### What the exercise asks
From the data that follows, print exactly the lines starting at the one containing "1476x812 pixels." and ending at the one containing "You are a computer-use agent. The height"; include both of them and nothing more.

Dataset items
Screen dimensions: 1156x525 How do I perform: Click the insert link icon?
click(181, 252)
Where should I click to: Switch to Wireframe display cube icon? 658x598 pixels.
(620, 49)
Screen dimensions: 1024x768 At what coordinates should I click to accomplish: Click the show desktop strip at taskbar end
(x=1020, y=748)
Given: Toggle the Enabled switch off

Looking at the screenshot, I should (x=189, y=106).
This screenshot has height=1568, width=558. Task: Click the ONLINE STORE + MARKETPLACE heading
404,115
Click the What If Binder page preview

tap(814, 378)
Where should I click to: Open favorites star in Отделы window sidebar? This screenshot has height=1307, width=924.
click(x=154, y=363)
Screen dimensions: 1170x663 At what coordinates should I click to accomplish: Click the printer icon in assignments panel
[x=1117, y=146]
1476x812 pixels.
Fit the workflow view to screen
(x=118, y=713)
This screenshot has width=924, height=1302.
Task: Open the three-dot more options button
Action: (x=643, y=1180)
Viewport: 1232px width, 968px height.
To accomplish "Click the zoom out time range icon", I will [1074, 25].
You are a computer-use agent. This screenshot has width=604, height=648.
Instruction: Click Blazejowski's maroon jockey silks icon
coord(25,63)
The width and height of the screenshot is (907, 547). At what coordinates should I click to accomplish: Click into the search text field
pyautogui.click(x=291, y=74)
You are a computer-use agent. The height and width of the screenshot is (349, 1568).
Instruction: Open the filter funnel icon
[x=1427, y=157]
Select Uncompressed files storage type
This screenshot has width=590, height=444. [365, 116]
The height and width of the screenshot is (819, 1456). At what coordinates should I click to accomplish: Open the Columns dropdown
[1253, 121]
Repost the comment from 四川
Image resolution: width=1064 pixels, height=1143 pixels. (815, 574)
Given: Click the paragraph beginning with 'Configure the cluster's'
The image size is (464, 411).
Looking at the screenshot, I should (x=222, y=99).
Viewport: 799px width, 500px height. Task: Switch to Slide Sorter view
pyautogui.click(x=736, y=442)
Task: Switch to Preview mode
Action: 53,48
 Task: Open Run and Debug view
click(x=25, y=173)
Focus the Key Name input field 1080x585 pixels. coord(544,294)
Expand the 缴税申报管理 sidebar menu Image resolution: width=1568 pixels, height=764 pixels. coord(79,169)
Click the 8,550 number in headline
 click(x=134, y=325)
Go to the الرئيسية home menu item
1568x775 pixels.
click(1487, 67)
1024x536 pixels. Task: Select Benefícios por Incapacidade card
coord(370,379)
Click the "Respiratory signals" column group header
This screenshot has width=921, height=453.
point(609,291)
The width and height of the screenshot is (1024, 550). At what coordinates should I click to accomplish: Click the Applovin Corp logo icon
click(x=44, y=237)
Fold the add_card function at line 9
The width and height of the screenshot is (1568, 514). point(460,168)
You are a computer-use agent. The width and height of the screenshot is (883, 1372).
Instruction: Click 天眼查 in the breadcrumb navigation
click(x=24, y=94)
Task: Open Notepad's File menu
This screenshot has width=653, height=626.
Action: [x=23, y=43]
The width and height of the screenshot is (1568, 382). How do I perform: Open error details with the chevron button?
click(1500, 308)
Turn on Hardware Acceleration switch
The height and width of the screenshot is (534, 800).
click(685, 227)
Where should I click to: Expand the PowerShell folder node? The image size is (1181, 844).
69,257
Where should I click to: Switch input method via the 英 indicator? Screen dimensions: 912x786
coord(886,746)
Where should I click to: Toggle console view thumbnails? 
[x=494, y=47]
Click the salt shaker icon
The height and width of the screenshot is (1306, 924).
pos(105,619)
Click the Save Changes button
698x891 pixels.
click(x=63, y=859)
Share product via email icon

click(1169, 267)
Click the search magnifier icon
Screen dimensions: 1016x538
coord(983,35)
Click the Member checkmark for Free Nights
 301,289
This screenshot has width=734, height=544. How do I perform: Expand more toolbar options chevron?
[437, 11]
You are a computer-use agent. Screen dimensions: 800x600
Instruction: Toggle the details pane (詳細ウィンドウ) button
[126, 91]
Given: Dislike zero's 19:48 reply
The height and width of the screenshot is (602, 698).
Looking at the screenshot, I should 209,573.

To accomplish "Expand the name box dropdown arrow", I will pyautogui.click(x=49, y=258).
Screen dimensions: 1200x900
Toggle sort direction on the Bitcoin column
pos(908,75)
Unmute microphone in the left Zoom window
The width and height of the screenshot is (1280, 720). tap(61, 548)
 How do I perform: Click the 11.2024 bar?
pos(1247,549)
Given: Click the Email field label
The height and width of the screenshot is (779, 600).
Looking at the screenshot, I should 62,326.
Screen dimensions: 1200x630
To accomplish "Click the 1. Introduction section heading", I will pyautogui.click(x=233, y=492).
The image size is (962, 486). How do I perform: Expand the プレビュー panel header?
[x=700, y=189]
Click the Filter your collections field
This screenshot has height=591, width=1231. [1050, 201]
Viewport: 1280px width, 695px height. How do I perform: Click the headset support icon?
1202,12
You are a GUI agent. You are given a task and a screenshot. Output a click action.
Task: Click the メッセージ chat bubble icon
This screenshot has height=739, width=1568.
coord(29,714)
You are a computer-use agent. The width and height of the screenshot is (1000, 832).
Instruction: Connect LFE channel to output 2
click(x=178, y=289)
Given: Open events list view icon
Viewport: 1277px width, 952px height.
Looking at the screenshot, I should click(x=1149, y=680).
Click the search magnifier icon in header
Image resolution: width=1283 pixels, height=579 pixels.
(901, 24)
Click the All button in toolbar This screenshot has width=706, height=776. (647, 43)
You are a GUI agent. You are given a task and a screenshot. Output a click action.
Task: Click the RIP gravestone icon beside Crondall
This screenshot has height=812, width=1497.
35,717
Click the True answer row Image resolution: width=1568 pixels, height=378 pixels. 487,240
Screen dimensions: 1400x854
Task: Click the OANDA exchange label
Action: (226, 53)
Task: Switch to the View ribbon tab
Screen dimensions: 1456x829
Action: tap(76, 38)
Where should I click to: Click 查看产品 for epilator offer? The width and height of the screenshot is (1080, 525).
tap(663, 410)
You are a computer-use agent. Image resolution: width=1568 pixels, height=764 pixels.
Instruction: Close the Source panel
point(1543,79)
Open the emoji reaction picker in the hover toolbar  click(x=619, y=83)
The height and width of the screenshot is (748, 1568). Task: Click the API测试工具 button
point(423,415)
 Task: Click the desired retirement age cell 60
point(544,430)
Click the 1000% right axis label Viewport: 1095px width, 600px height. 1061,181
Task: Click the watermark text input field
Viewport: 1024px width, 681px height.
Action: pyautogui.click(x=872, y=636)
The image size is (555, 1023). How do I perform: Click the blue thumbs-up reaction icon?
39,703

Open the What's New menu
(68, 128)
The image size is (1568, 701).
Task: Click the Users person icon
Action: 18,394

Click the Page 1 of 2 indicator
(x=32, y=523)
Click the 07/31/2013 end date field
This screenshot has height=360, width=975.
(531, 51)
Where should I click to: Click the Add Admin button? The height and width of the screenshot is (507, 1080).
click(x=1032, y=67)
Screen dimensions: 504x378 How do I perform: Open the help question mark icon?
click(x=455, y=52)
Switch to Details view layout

### Task output
1476x812 pixels.
Fit the workflow view to screen
(x=118, y=713)
This screenshot has width=924, height=1302.
Task: Open the three-dot more options button
Action: (x=643, y=1180)
Viewport: 1232px width, 968px height.
To accomplish "Click the zoom out time range icon", I will [1074, 25].
You are a computer-use agent. This screenshot has width=604, height=648.
Instruction: Click Blazejowski's maroon jockey silks icon
coord(25,63)
The width and height of the screenshot is (907, 547). At what coordinates should I click to accomplish: Click into the search text field
pyautogui.click(x=291, y=74)
You are a computer-use agent. The height and width of the screenshot is (349, 1568).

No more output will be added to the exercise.